● **Text block**:
*** Begin section ***

See exactly why the agent chose each skill:

[Scenario 1]
  Prompt: Find the latest AI news and summarize findings
  Designed for: My Skill
  Selected: Competitor Skill
  Agent's reasoning: I'll help you research AI news. Let me use the
                      competitor skill which handles web research...

🔴 Steal Detection

Know when competitors win scenarios designed for your skill:

🔴 STEAL DETECTION
  My Skill: Lost 2 scenario(s) to competitors
    - scenario-abc123
    - scenario-def456

🎮 Custom Scenarios (Power Users)

Define your own test cases for regression testing, edge cases, or real production prompts:

from skills_arena import Arena, CustomScenario

results = arena.compare(
    skills=["./my-skill.md", "./competitor.md"],
    scenarios=[
        CustomScenario(prompt="Find AI news"),  # Blind test
        CustomScenario(
            prompt="Scrape pricing from stripe.com",
            expected_skill="My Skill",  # Enables steal detection
        ),
    ],
)

🔀 Mix Custom + Generated Scenarios

from skills_arena import CustomScenario, GenerateScenarios

results = arena.compare(
    skills=["./my-skill.md", "./competitor.md"],
    task="web search",
    scenarios=[
        CustomScenario(prompt="My edge case"),
        GenerateScenarios(count=5),  # Generate 5 more with LLM
    ],
)

Configuration

from skills_arena import Arena, Config

config = Config(
    # Scenario generation
    scenarios=10,                       # Number of test scenarios
    scenario_strategy="per_skill",      # "per_skill" or "balanced"
    temperature=0.7,                    # Generation diversity

    # Agent framework
    agents=["claude-code"],             # Uses Claude Agent SDK

    # Execution
    timeout_seconds=60,                 # Per-scenario timeout
)

arena = Arena(config)

Scenario Strategies

Strategy Description
balanced Generate scenarios for all skills together (default)
per_skill Generate from each skill alone — reveals "steal rates"

Environment Variables

ANTHROPIC_API_KEY=sk-ant-...   # Required

API Reference

Arena Methods

Method Description
arena.evaluate(skill, task) Evaluate a single skill
arena.compare(skills, task) Compare multiple skills head-to-head
arena.battle_royale(skills, task) Full tournament with ELO rankings

Result Objects

# ComparisonResult
results.winner              # Name of winning skill
results.selection_rates     # {skill_name: rate}
results.scenario_details    # List of ScenarioDetail
results.steals              # {skill_name: [stolen_scenario_ids]}
results.insights            # List of Insight

# ScenarioDetail
detail.prompt               # The test prompt
detail.expected_skill       # Which skill it was designed for
detail.selected_skill       # Which skill the agent chose
detail.reasoning            # Agent's text before selection
detail.was_stolen           # True if competitor won

Custom Scenarios

from skills_arena import CustomScenario, GenerateScenarios

# Blind test (no expected skill)

*** End section ***

● **Provided data**:

*** Begin section ***

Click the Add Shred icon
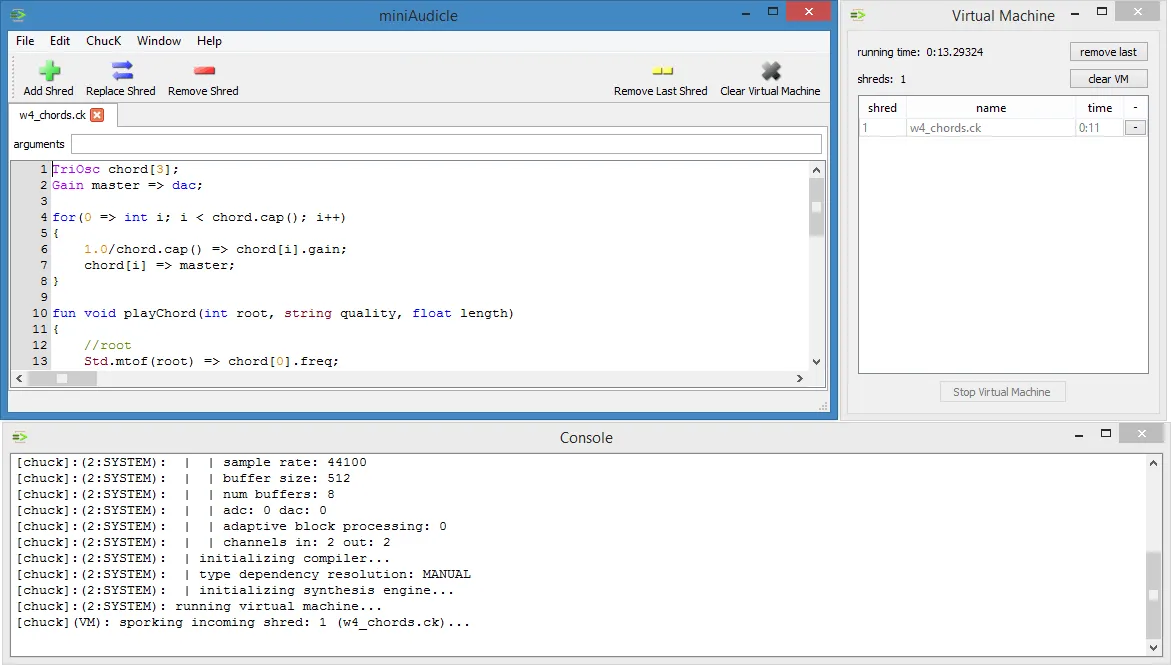Viewport: 1171px width, 665px height. (47, 70)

*** End section ***

● **Set of tasks**:
[a] In the skills arena documentation, which scenario strategy is the default?
[b] Reproduce the skills arena documentation from "Know when competitors" up to and including "Scenarios (Power Users)".
Work only from the skills arena documentation.

● **Solved tasks**:
[a] The default strategy is "balanced".

[b]
Know when competitors win scenarios designed for your skill:

🔴 STEAL DETECTION
  My Skill: Lost 2 scenario(s) to competitors
    - scenario-abc123
    - scenario-def456

🎮 Custom Scenarios (Power Users)